Whilst an understandable and perfectly "natural" way to arrange your data, I would have to say it is inherently wrong for a database to work with.

Relational databases don't work well with repeated columns.
Querying them is a mess - for example, in which weeks did "19" get drawn?
select * 
from table1 
where 19 in ( ball1, ball2, ball3, ball4, ball5 )

Ick!

Relational databases work well with rows; even if there are lots (and lots) of them.
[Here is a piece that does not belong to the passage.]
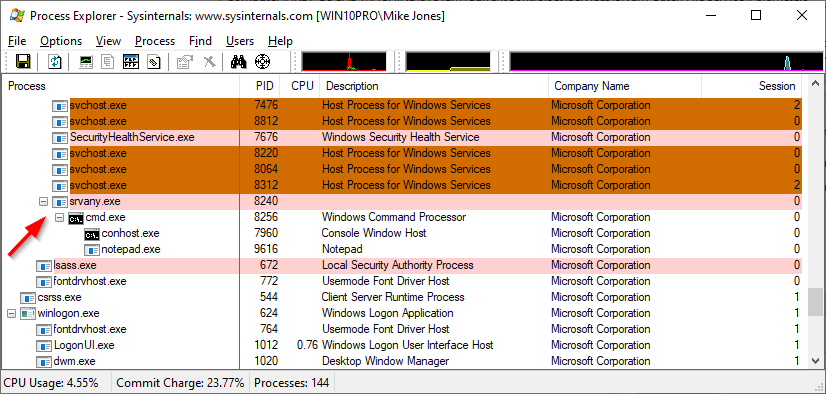Toggle the process tree view toolbar icon
Viewport: 826px width, 394px height.
pos(108,62)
So, for a single week, you might have something like:

select * 
from draws ; 

+------+------------+ 
| id   | draw_date  | 
+------+------------+ 
| 1048 | 06/10/2017 | 
+------+------------+ 

select * from draw_balls ;

+---------+-----+------+
| draw_id | seq | ball | 
+---------+-----+------+
|    1048 |   0 |    1 | 
|    1048 |   1 |    9 | 
|    1048 |   2 |   15 | 
|    1048 |   3 |   19 | 
|    1048 |   4 |   25 | 
|    1048 |   5 |    7 | 
+---------+-----+------+

Now you can easily search for any draw that contains a particular number ...
select draw_id 
from draw_balls
where ball = 19 
group by draw_id 
order by draw_id ; 

+---------+
| draw_id | 
+---------+
|    1051 |
|    1048 |
|    1046 |
+---------+

... or, to find draws with any combination of numbers:

select draw_id 
from draw_balls
where ball in ( 19, 32, 48 )
group by draw_id 
having count( * ) = 3 
order by draw_id ; 

+---------+
| draw_id | 
+---------+
|    1046 |
+---------+

Regards, Phill W.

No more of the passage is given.